• **OBJECTIVE**
Reproduce the lines between the one holding "The width and height of the screenshot is (562, 863)." and the one holding "(x=155, y=621)", both included, word for word, and omit the pictures.

• **DATASET ENTRIES**

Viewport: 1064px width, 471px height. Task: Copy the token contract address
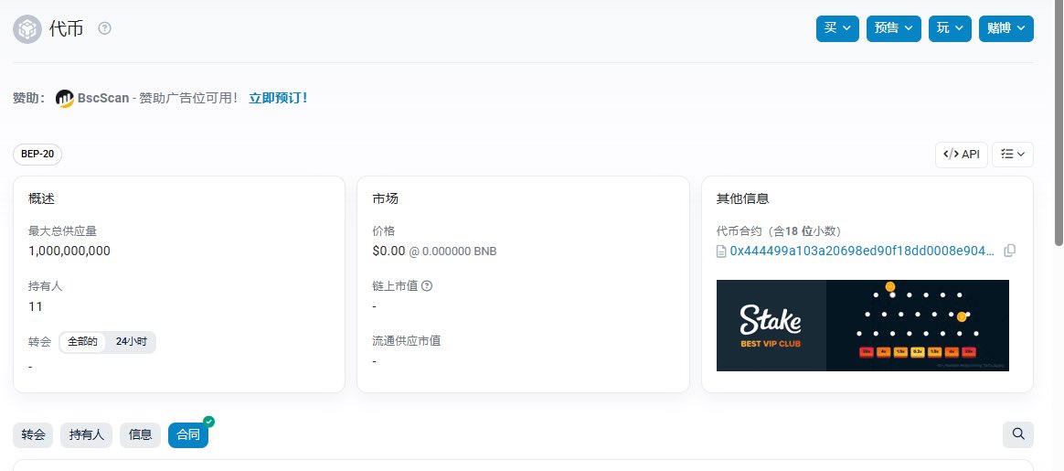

...

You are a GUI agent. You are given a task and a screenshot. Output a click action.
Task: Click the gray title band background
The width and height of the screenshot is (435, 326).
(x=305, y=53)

...

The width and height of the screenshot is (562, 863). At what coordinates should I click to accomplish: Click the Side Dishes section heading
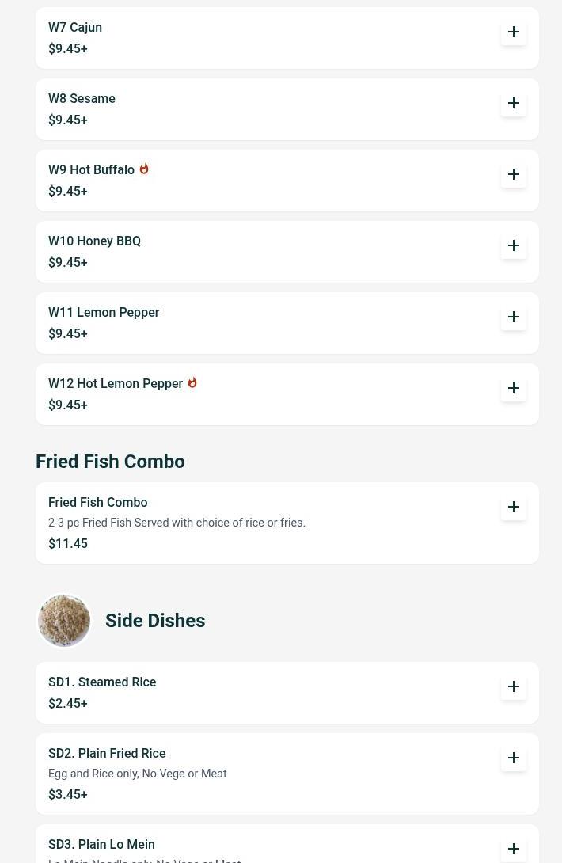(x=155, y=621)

• **FINAL ANSWER**
The width and height of the screenshot is (562, 863). At what coordinates should I click to accomplish: Click the Side Dishes section heading
(x=155, y=621)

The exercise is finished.